* **What is being asked**
Begin with the line containing "Blog (878, 54)" and copy every line after it to the end of the entries, exactly, leaving out the lines before it.

START Data for analysis

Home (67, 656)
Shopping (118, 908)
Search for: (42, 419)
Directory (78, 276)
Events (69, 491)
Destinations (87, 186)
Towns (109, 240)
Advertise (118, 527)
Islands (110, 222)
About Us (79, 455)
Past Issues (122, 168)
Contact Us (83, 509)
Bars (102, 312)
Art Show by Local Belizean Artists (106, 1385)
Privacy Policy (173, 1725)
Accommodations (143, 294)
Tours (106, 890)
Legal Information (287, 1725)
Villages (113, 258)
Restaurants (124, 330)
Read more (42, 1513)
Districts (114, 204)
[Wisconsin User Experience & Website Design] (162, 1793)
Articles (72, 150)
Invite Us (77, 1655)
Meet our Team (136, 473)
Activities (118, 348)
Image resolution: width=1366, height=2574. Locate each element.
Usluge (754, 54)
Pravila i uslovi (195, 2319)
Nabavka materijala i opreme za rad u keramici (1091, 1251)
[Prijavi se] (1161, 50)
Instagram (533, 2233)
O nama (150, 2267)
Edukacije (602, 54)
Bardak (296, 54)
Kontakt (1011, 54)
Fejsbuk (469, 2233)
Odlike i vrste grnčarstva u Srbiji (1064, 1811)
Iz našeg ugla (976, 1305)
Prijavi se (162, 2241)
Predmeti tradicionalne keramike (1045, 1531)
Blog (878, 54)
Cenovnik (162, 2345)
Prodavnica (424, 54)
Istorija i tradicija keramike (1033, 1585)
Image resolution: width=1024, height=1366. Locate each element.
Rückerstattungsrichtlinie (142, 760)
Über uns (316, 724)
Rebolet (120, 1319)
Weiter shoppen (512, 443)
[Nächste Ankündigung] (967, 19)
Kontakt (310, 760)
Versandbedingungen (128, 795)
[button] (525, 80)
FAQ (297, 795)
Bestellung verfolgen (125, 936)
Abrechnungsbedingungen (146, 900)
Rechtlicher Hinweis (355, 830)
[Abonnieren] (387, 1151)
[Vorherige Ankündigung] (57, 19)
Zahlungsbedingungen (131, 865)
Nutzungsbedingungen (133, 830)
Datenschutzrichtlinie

END Data for analysis

* **Task output**
Blog (878, 54)
Cenovnik (162, 2345)
Prodavnica (424, 54)
Istorija i tradicija keramike (1033, 1585)
Image resolution: width=1024, height=1366. Locate each element.
Rückerstattungsrichtlinie (142, 760)
Über uns (316, 724)
Rebolet (120, 1319)
Weiter shoppen (512, 443)
[Nächste Ankündigung] (967, 19)
Kontakt (310, 760)
Versandbedingungen (128, 795)
[button] (525, 80)
FAQ (297, 795)
Bestellung verfolgen (125, 936)
Abrechnungsbedingungen (146, 900)
Rechtlicher Hinweis (355, 830)
[Abonnieren] (387, 1151)
[Vorherige Ankündigung] (57, 19)
Zahlungsbedingungen (131, 865)
Nutzungsbedingungen (133, 830)
Datenschutzrichtlinie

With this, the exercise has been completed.